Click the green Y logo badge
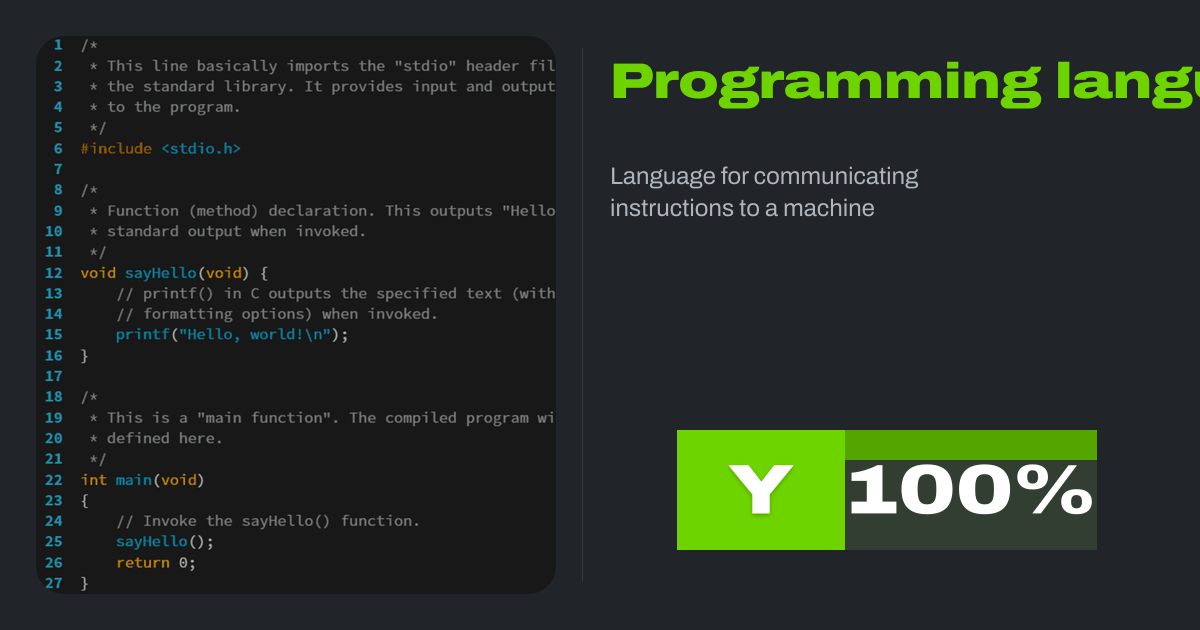Screen dimensions: 1200x630 [760, 490]
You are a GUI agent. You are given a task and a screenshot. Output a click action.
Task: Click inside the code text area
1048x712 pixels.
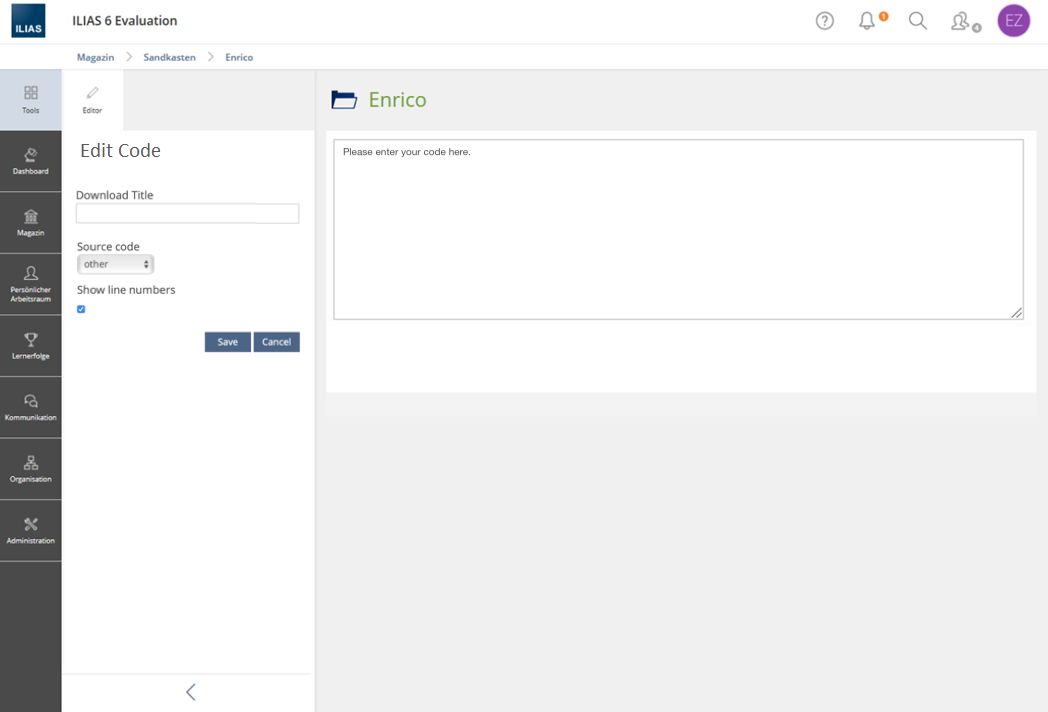678,230
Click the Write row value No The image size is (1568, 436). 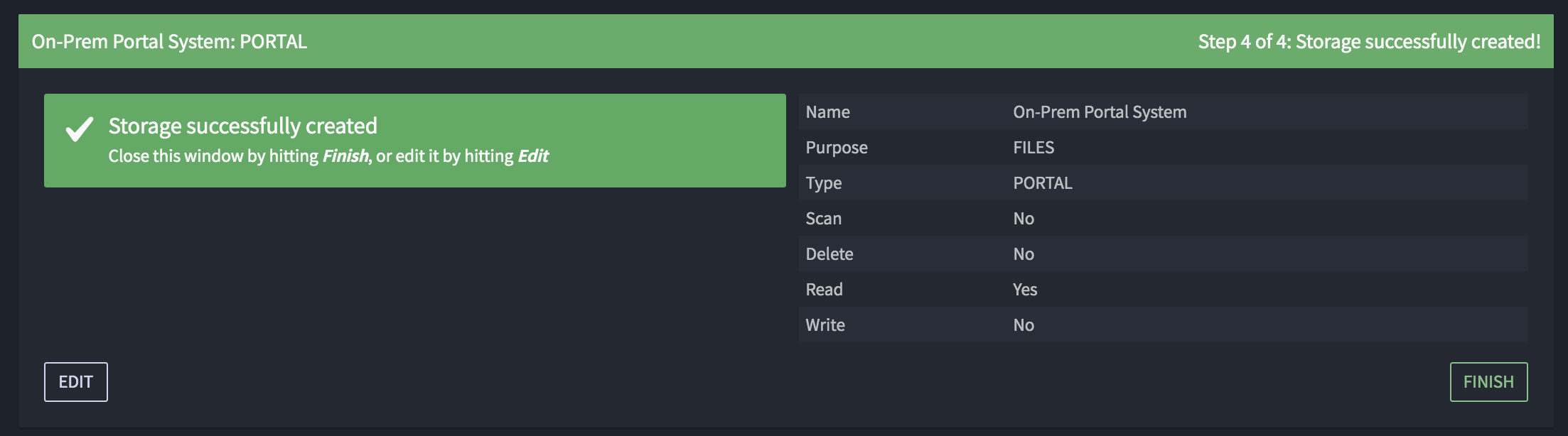click(1024, 325)
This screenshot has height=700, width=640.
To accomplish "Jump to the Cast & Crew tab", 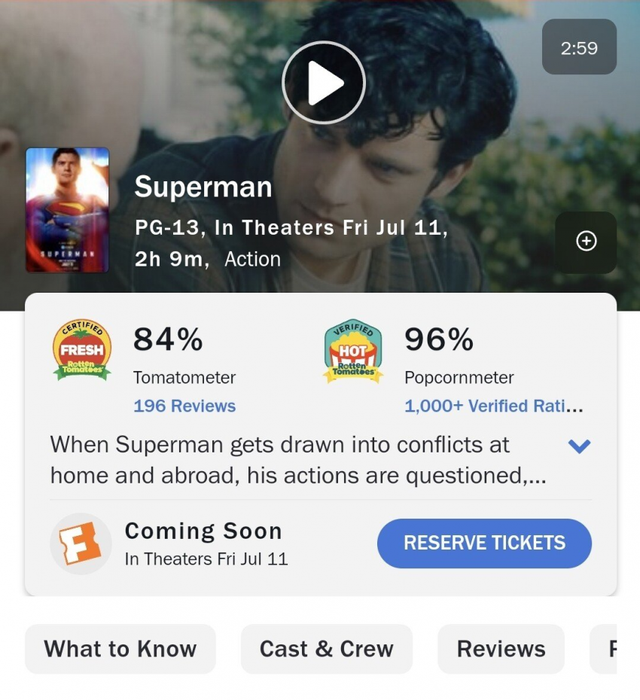I will pos(326,649).
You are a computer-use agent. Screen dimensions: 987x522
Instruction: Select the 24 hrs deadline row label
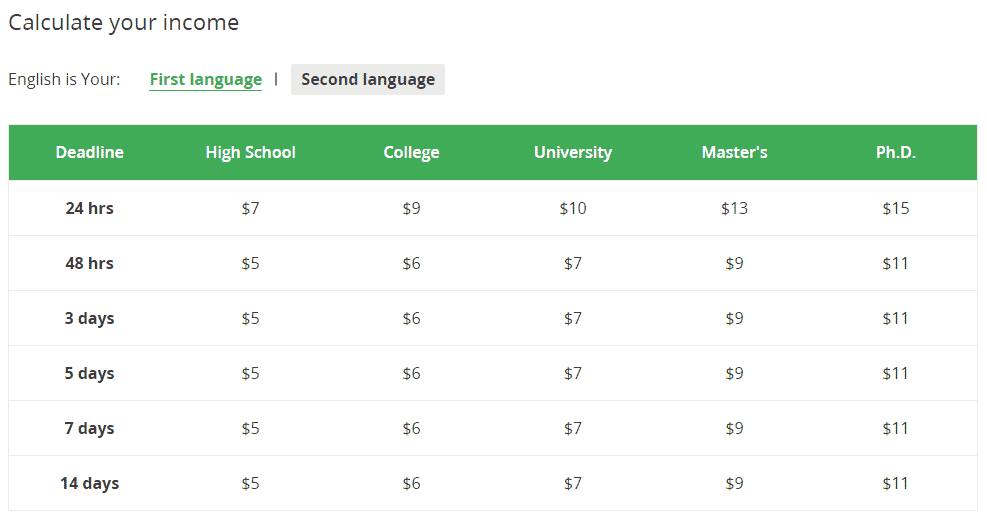[x=89, y=208]
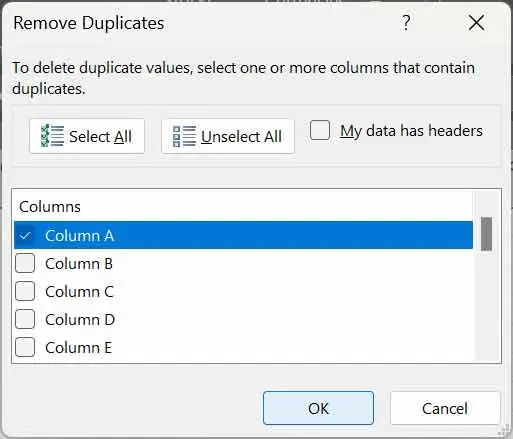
○ ○ ○
Task item: Check the material above line by line, and give only the number of lines holding the string "agent".

Expected answer: 2